Innovation, improvement and sustainability

  • The trust was a Vanguard site andworked in partnership with DH developing the ‘Model Hospital’ concept which supported the capacity and flow work stream within the Trust’s ‘High Quality Costs Care Costs Less’ programme.

  • The trust was progressing a joint venture with the University of Chester to develop a Centre for Integrated Healthcare Science at Bache Hall that included new undergraduate and postgraduate medical education schemes.

  • It was envisaged that this venture would also increase the trusts research and development capacity and capability.
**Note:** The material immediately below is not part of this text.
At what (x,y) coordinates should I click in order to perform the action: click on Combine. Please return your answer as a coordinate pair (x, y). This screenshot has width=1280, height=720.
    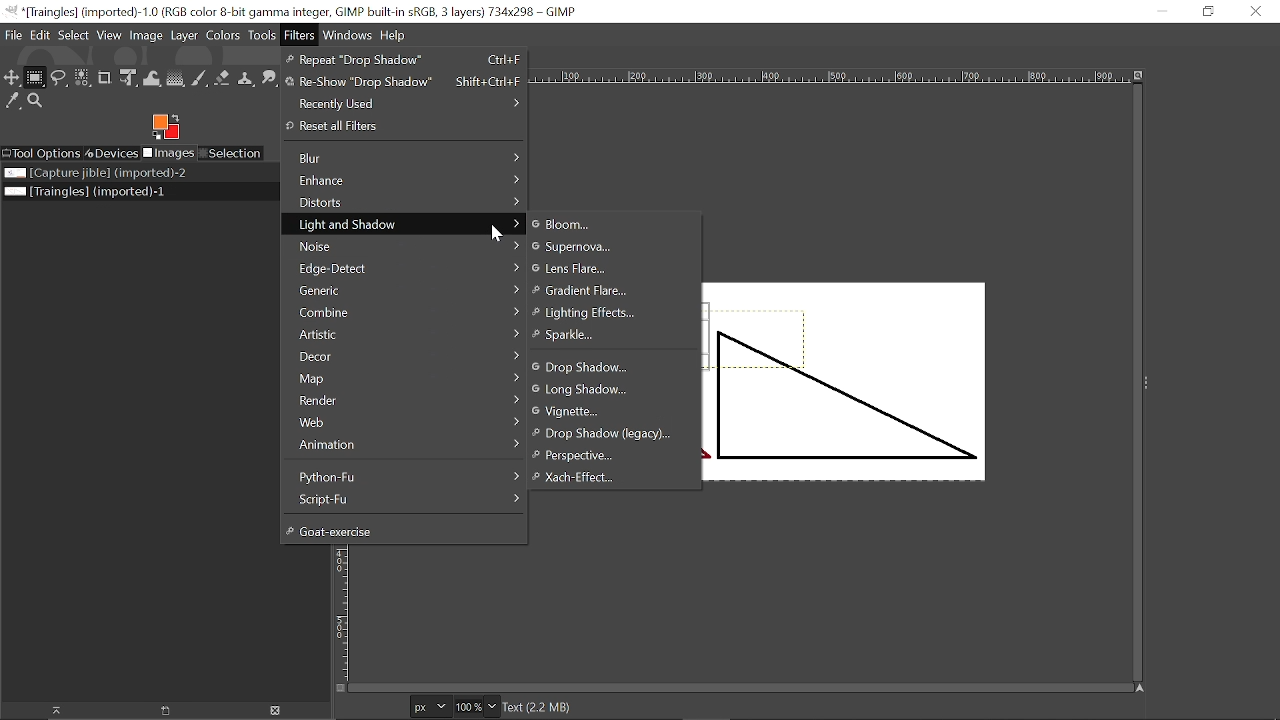
    Looking at the image, I should click on (408, 312).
  • The Stroke service were recently awarded the innovative Team of the Year 2015 award by North West Coast Research and Innovation Awards for the work the team had undertaken to develop a robust auditing tool.

  • To meet the needs of the increasing elderly population and to assist in patient flow the trust had introduced the GP to clinician screen and was working collaboratively with other agencies in delivering the discharge to assess (DTA) project which included introduction of frailty ward at the Countess of Chester Hospital and the GP led ward at Ellesmere Port hospital.